While taking on The Eternal City’s mouth-watering options for gelato, you might have come down with a guilty conscience. Perhaps you’re feeling a bit preoccupato and want to compensate by staying in shape.

This next two-day guide will take you to corners of the city where you can keep moving and counteract your consumption. Make no mistake: you’ll still be indulging in the pleasures of Rome, but you’ll have more opportunities to stay active between snacks. If seeing Rome the active way for a whole day isn’t your priority, you can always break off and discover a good chunk of the city by scooter. One of my favorite activities was a three-hour guided tour with Scooteroma.


To kick off the first day, pick up just south of where we last sampled gelato, across the bridge from Trastevere. Your first workout will involve climbing the hill to the Chiesa di Santa Sabina, a bell-towered church on the Aventine Hill dating back to 422 A.D. Its interiors feature a beautiful rectangular chamber with twenty-four columns of Proconnesian marble from Marmara Island. Adjacent to the church, wander through the giardino degli aranci, a delightful orange orchard, from where you can take in sweeping views of the Italian capital. [Just down the street you’ll also find the headquarters of the Knights of Malta where, through the famous keyhole, you can see the dome of St. Peter’s Basilica.]

From here, make your way down the hill to Mercato Testaccio, a market with surprising and mouth-watering offerings for a snack (or two or three). Browse the aisles and consider indulging in a sandwich filled with classic Roman mains like oxtail or meatballs at Mordi e Vai, or a cannolo at the Sicilian pastry shop. If you’re still hungry after your visit, I would highly recommend concluding with a stop at Il Trapizzino a couple of blocks away, where a delightful triangular creation of sandwich-meets-pizza is guaranteed to excite and sate your taste buds.

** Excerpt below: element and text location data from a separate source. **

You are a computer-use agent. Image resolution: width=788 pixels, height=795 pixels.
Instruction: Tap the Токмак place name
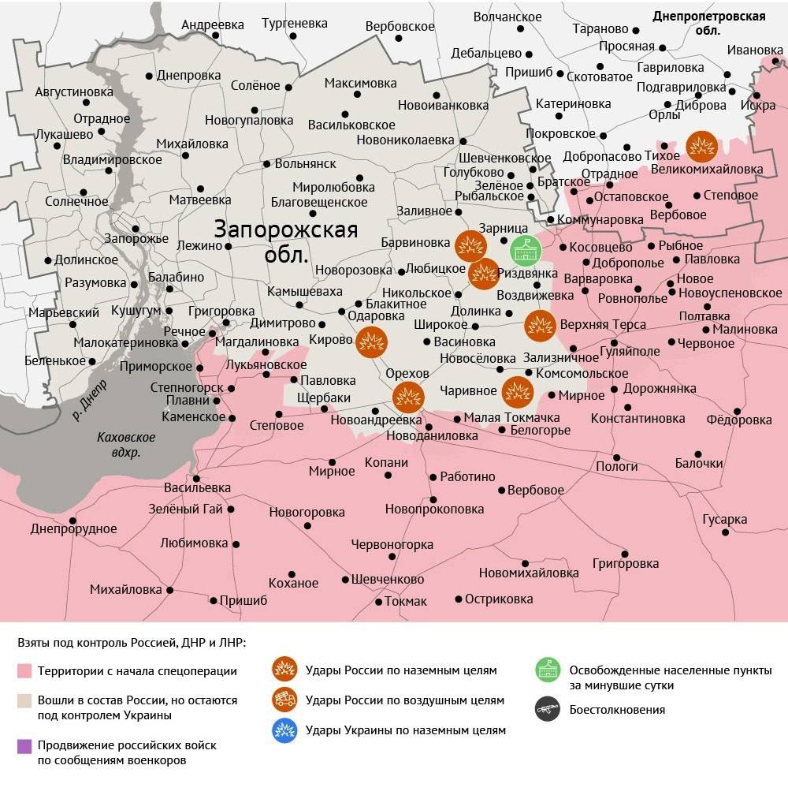coord(406,601)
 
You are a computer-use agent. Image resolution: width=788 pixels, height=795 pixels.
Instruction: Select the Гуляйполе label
coord(630,350)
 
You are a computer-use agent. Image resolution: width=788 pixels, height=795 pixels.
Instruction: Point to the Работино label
coord(467,476)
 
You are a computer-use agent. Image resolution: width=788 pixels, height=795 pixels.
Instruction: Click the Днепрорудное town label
coord(73,529)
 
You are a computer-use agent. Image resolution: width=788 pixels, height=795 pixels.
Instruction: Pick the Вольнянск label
coord(305,164)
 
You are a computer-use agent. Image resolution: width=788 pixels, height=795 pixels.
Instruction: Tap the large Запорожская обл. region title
coord(286,241)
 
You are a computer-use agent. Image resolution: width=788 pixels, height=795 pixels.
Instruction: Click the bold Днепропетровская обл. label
coord(708,24)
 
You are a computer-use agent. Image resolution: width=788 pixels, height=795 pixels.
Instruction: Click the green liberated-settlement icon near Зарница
coord(522,250)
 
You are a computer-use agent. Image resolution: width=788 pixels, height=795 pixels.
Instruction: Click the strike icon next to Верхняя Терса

At this point, your conscience might call for your next unit of physical activity. In the afternoon, take a long jog along the Tiber River, which has been the pathway of trade and commerce throughout Rome’s history. Criss-cross from one side of the Tiber to the other on ancient bridges and pass notable landmarks like Castel Sant’Angelo and Isola Tiberina.

As the day cools off, head to the Spanish Steps. Take a breather and watch the crowds disperse. Then, if your legs haven’t had enough for the day, pick yourself up and make your way to the top.

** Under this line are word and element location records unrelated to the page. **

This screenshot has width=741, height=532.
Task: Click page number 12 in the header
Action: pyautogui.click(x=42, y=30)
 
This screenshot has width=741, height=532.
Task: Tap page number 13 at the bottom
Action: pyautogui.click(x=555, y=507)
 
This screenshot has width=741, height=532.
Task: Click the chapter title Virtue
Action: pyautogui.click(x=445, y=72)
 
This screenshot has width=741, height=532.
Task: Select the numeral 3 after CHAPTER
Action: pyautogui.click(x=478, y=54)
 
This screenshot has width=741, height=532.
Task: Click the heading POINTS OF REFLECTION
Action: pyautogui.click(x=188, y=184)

On day two, take a stroll past St. Peter’s Basilica, and head up to the Musei Vaticani. With its fifty-four galleries and miles of artwork, including some of the most important pieces of Renaissance art and sculpture, this museum will keep you on your feet for hours (or even days). Consider booking a private tour through Musement to see all of the Vatican efficiently and skip long lines. On your way out, stop by the famous double helix spiral staircase (also known as the Momo Staircase).

Once your tour of the Vatican is complete, cross back from the Vatican into Rome. Wander through Prati, a neighborhood that is often overlooked, and take in the neat, tree-lined streets and alluring architecture. Then, give your feet a break, relax with an aperitivo at Sorpasso, and consider diving into their fantastic selection of artisanal cheeses.

From Prati, head over to nearby Castel Sant’Angelo, a landmark along the Tiber once also used by popes as a fortress, or venture a bit further to Vittorio Emanuele II, a monument to commemorate the first king of a united Italy. Both sites offer a great spot from which to watch the sun set and both involve a fair stair climb to continue burning calories.


The crest of Castel Sant’Angelo rewards you with some of the best views of the Tiber, the Vatican, and the center of Rome; from Vittorio Emanuele, you’ll have an unobstructed panorama from the Colosseum on one side to Piazza Venezia on the other.

If you chose Vittorio Emanuele for sunset, I’d suggest making your way to the Rione Monti neighborhood afterward and paying a visit to Ai Tre Scalini or Libreria Caffè Bohemien. Both are excellent options for aperitivi, the former an ancient wine bar dating back to 1895, and the latter with rich interiors and a classic feel.

After a busy second day around Rome, you deserve a reward after your climbing and perambulations. Make a reservation at Da Pietro or Al Moro in the center for mouth-watering Roman specialties like carciofi alla romana, spaghetti cacio e pepe and spaghetti alla carbonara, each perfectly palatable in preparation and setting.